[PROVIDED RECORDS]
Start
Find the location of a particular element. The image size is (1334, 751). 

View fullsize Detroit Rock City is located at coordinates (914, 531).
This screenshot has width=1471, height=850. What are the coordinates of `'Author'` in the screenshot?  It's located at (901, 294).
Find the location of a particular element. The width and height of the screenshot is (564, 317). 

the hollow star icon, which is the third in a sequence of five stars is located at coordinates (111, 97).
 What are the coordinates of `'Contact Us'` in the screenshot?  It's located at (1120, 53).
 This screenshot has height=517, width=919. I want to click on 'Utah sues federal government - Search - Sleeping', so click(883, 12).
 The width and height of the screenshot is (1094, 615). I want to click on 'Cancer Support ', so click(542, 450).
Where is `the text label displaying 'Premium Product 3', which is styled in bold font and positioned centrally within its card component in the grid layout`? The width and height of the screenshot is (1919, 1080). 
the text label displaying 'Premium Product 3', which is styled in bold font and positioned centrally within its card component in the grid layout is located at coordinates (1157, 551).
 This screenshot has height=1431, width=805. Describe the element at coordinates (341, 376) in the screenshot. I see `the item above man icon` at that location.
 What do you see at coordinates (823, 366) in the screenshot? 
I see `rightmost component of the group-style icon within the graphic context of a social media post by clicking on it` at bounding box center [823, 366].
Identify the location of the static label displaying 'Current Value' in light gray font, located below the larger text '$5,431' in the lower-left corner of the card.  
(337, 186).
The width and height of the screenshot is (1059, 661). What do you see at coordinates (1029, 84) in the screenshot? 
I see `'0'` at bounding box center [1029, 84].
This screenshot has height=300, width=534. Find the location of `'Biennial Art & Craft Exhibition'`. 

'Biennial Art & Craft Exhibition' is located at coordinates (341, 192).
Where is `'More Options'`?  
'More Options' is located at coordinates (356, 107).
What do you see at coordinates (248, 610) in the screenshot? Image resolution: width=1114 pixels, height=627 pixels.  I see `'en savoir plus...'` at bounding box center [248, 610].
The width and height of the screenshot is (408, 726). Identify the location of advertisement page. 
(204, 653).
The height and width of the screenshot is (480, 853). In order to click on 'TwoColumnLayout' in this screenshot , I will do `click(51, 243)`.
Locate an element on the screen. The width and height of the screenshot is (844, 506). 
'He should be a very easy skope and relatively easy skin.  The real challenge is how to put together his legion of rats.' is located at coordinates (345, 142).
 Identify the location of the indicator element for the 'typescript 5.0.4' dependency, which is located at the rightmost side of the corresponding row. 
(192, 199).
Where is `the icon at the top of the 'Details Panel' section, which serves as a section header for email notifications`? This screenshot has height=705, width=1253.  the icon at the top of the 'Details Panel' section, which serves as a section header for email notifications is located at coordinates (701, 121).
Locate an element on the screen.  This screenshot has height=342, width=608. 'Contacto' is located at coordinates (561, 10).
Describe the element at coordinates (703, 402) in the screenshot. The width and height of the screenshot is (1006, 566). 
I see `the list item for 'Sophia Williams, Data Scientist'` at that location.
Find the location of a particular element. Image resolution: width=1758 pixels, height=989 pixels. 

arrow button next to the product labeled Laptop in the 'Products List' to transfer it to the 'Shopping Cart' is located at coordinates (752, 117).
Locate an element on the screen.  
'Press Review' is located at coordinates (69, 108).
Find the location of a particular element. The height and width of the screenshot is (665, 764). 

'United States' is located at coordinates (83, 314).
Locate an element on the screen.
End
[TASK OBJECTIVE] Reproduce all of the data above word for word, keeping every line in its original order.

[RIGHT ANSWER]
Find the location of a particular element. The image size is (1334, 751). 

View fullsize Detroit Rock City is located at coordinates (914, 531).
This screenshot has width=1471, height=850. What are the coordinates of `'Author'` in the screenshot?  It's located at (901, 294).
Find the location of a particular element. The width and height of the screenshot is (564, 317). 

the hollow star icon, which is the third in a sequence of five stars is located at coordinates (111, 97).
 What are the coordinates of `'Contact Us'` in the screenshot?  It's located at (1120, 53).
 This screenshot has height=517, width=919. I want to click on 'Utah sues federal government - Search - Sleeping', so click(883, 12).
 The width and height of the screenshot is (1094, 615). I want to click on 'Cancer Support ', so click(542, 450).
Where is `the text label displaying 'Premium Product 3', which is styled in bold font and positioned centrally within its card component in the grid layout`? The width and height of the screenshot is (1919, 1080). 
the text label displaying 'Premium Product 3', which is styled in bold font and positioned centrally within its card component in the grid layout is located at coordinates (1157, 551).
 This screenshot has height=1431, width=805. Describe the element at coordinates (341, 376) in the screenshot. I see `the item above man icon` at that location.
 What do you see at coordinates (823, 366) in the screenshot? 
I see `rightmost component of the group-style icon within the graphic context of a social media post by clicking on it` at bounding box center [823, 366].
Identify the location of the static label displaying 'Current Value' in light gray font, located below the larger text '$5,431' in the lower-left corner of the card.  
(337, 186).
The width and height of the screenshot is (1059, 661). What do you see at coordinates (1029, 84) in the screenshot? 
I see `'0'` at bounding box center [1029, 84].
This screenshot has height=300, width=534. Find the location of `'Biennial Art & Craft Exhibition'`. 

'Biennial Art & Craft Exhibition' is located at coordinates (341, 192).
Where is `'More Options'`?  
'More Options' is located at coordinates (356, 107).
What do you see at coordinates (248, 610) in the screenshot? Image resolution: width=1114 pixels, height=627 pixels.  I see `'en savoir plus...'` at bounding box center [248, 610].
The width and height of the screenshot is (408, 726). Identify the location of advertisement page. 
(204, 653).
The height and width of the screenshot is (480, 853). In order to click on 'TwoColumnLayout' in this screenshot , I will do `click(51, 243)`.
Locate an element on the screen. The width and height of the screenshot is (844, 506). 
'He should be a very easy skope and relatively easy skin.  The real challenge is how to put together his legion of rats.' is located at coordinates (345, 142).
 Identify the location of the indicator element for the 'typescript 5.0.4' dependency, which is located at the rightmost side of the corresponding row. 
(192, 199).
Where is `the icon at the top of the 'Details Panel' section, which serves as a section header for email notifications`? This screenshot has height=705, width=1253.  the icon at the top of the 'Details Panel' section, which serves as a section header for email notifications is located at coordinates (701, 121).
Locate an element on the screen.  This screenshot has height=342, width=608. 'Contacto' is located at coordinates (561, 10).
Describe the element at coordinates (703, 402) in the screenshot. The width and height of the screenshot is (1006, 566). 
I see `the list item for 'Sophia Williams, Data Scientist'` at that location.
Find the location of a particular element. Image resolution: width=1758 pixels, height=989 pixels. 

arrow button next to the product labeled Laptop in the 'Products List' to transfer it to the 'Shopping Cart' is located at coordinates (752, 117).
Locate an element on the screen.  
'Press Review' is located at coordinates (69, 108).
Find the location of a particular element. The height and width of the screenshot is (665, 764). 

'United States' is located at coordinates (83, 314).
Locate an element on the screen.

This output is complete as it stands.